Я не замечала, что моя предвзятость знаменовала обращение к — пускай символической, но все-таки чадре. По достижении определенного возраста меня не упрятали, подобно моим двоюродным сестрам, в гарем, и с отроческих лет я жила, предаваясь мечтам, как бы в стороне не вовсе за его пределами, но и не внутри; так, я разговаривала, изучая французский язык, а тело мое тем временем на свой лад приспосабливалось к западноевропейскому образу жизни.

Во время самых обычных семейных торжеств я стала испытывать неудобство, усаживаясь по-турецки, такое положение уже потеряло для меня свой изначальный смысл: смешаться с другими женщинами, дабы испытывать в их кругу взаимную поддержку, теперь это означало сесть, поджав ноги, и только, причем это причиняло неудобства, вот и все.

Помню ночные праздники на террасах, откуда мы, толпа невидимок, созерцали артистов андалузского оркестра с его великолепным тенором. Тот царил над нарядно разодетыми мужчинами, которые знали, что на них смотрят скрытые во мраке женщины, а те в свою очередь издавали в ознаменование этой встречи пронзительный клич, взмывающий время от времени под небеса. Этот извечный крик неизбывной тоски, унаследованный нами от предков, который заставлял вибрировать воздух в глотке, или вызванный радостным подъемом, в моих устах звучал не слишком гармонично. Вместо того чтобы выплеснуться из меня, он разрывал мне душу. И я предпочитала слушать нескончаемый вопль моей матери, похожий и на нежное воркование, и на крик ночных хищных птиц, который поначалу растворялся в многоголосом хоре, чтобы затем взвиться над ним торжествующим вокализом, неустанно солирующим сопрано.

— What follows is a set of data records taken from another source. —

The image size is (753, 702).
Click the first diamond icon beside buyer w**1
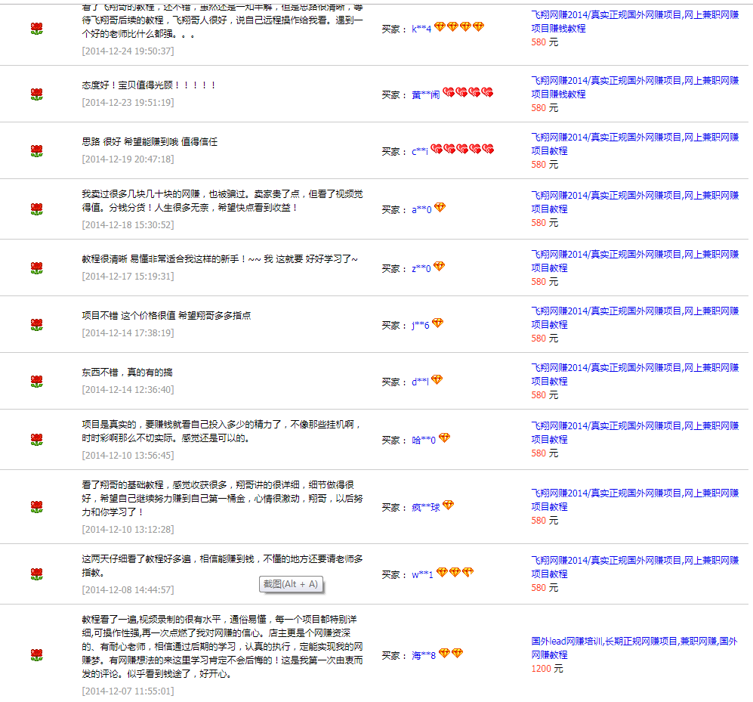point(441,573)
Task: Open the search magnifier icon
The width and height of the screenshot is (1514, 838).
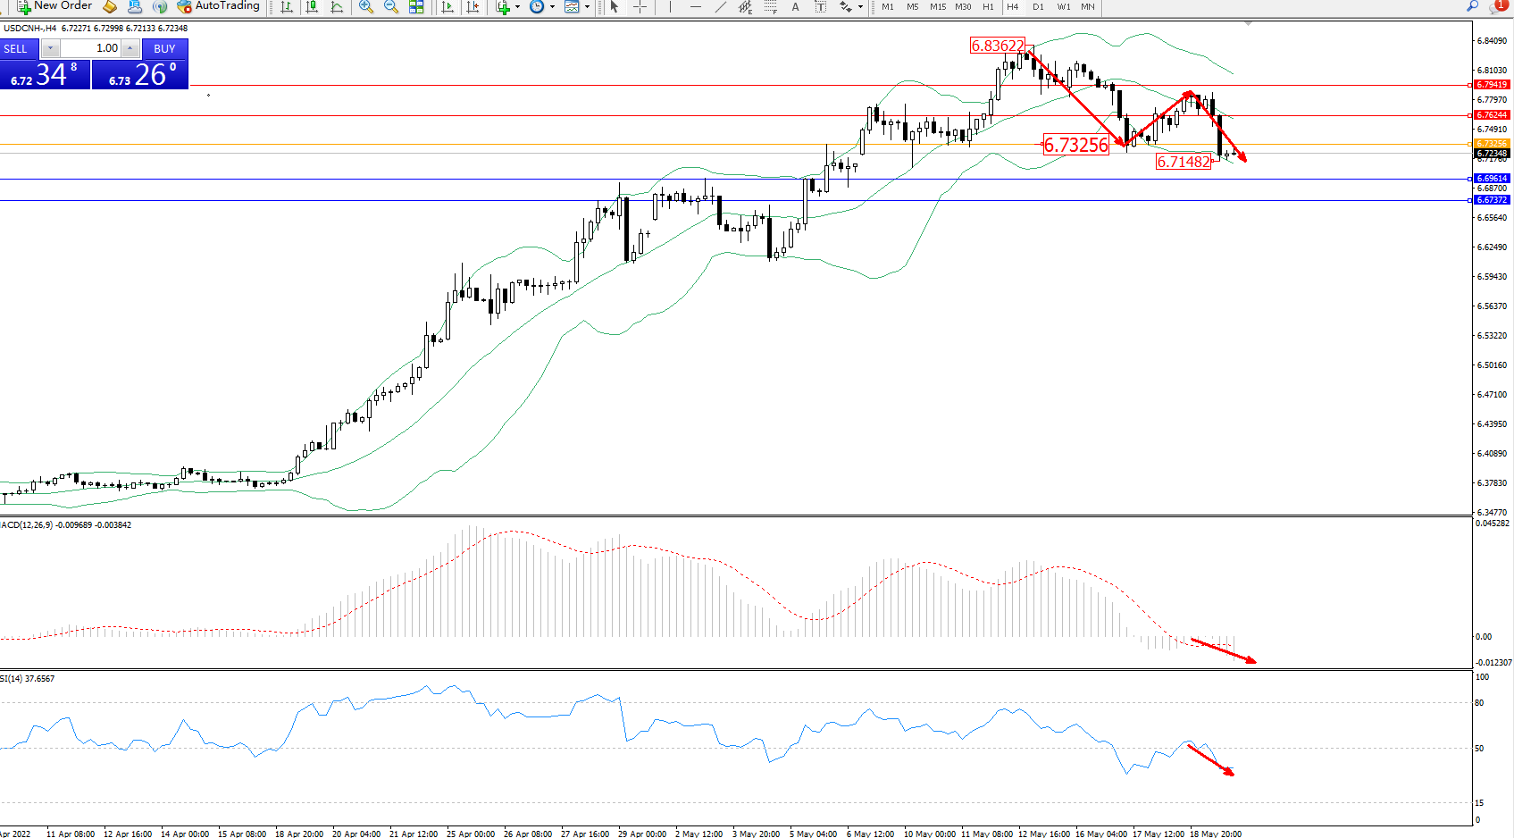Action: 1473,6
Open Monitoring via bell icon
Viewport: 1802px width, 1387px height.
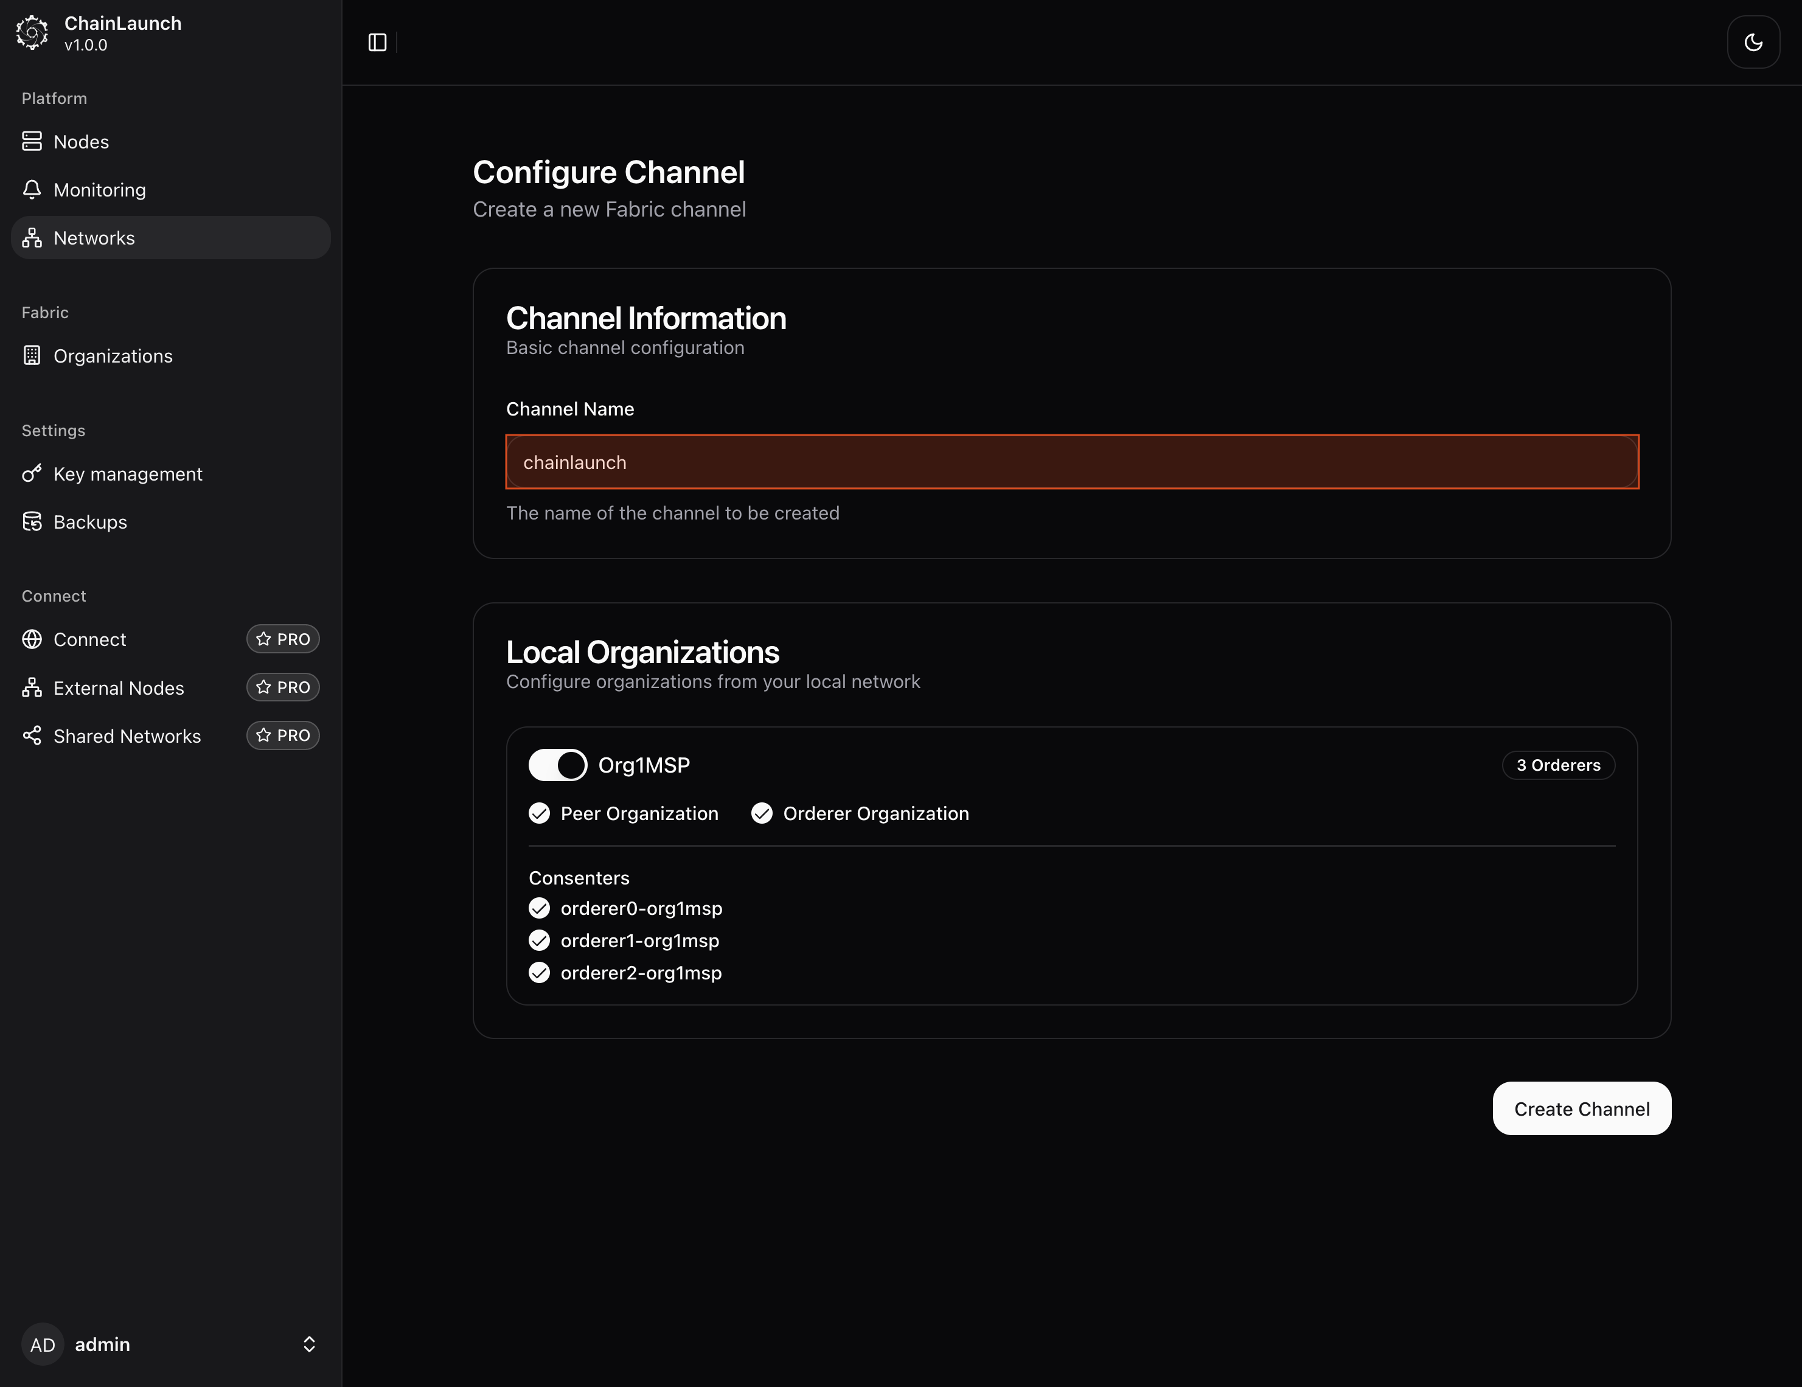click(x=32, y=190)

Мое девичье тело начинает незаметно отделяться от этого скопища сбившихся в кучу бесформенных фигур. Оно еще принимает участие в судорожных коллективных танцах, но уже на другой день может приобщиться к иной, более чистой радости, устремляясь на простор солнечного стадиона, где проходят спортивные соревнования или баскетбольный матч. И тем не менее тело это еще недостаточно вооружено, чтобы противостоять чужим словам.

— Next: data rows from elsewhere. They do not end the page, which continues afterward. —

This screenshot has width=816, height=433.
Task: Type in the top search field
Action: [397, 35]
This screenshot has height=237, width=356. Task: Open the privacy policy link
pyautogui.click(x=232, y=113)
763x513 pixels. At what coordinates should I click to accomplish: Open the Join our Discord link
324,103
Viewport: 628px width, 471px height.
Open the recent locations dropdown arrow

В отношениях с вдвойне противоположным полом — ибо противоположность эта усиливалась принадлежностью к другому клану — меня порою могла тронуть лишь сдержанность чужедальнего воздыхателя. Найти путь к моей душе мог только один вид красноречия, являвшийся в то же время единственным видом оружия, которое способно было поразить меня, — это молчание, и не потому, что оно свидетельствовало о робости или уважении ко мне со стороны того, кто в любую минуту готов был высказать свое чувство, а потому, что воистину выразить это чувство, на мой взгляд, может только молчание. Так воздвигался словесный барьер между мной и мужчиной, становясь исходной и одновременно конечной точкой в наших отношениях.

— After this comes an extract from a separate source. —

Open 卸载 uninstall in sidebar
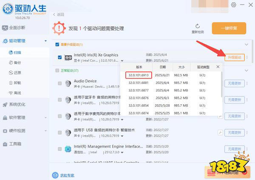This screenshot has height=180, width=255. point(15,83)
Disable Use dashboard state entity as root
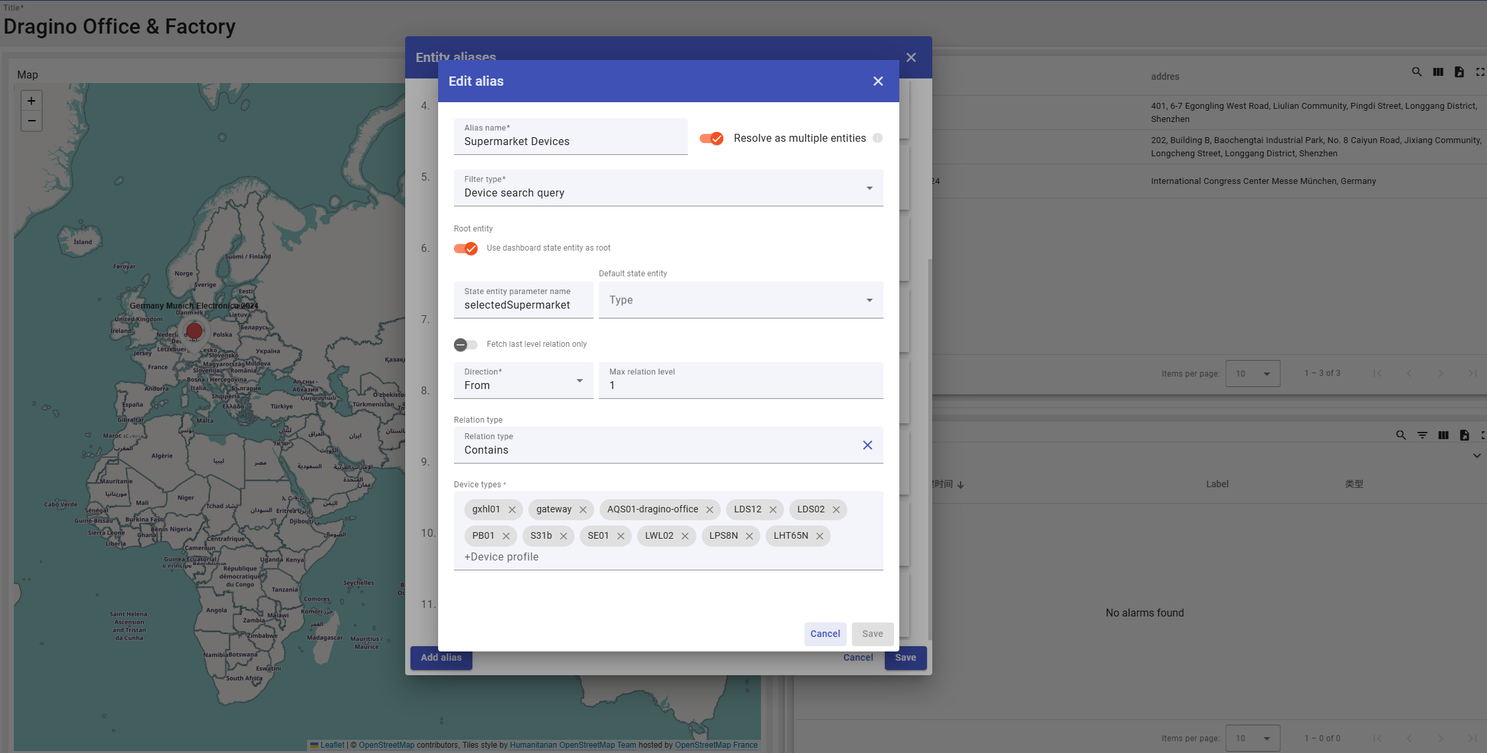1487x753 pixels. (x=466, y=249)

В XVII веке рыцарь д'Аранда, в течение двух лет находившийся в рабстве в Алжире, говорил об алжирках того времени следующее: «Женщина не проявляет излишней щепетильности в отношении рабов-христиан, ибо считают их незрячими»; и верно, вряд ли стоит скрывать, что подобного рода иллюзия может привести к довольно неожиданным результатам, ибо, оказавшись безоружной перед взором или словом мужчины, на котором лежит запрет, женщина, сбросившая свое покрывало, несомненно, должна испытывать особо острое наслаждение, обнажаясь и чувствуя себя уязвимой, покоренной… Именно «покоренной». Да, женщины, которых довелось узнать рыцарю д'Аранда, охотно принимали любовь чужестранца-раба, пускай и «незрячего».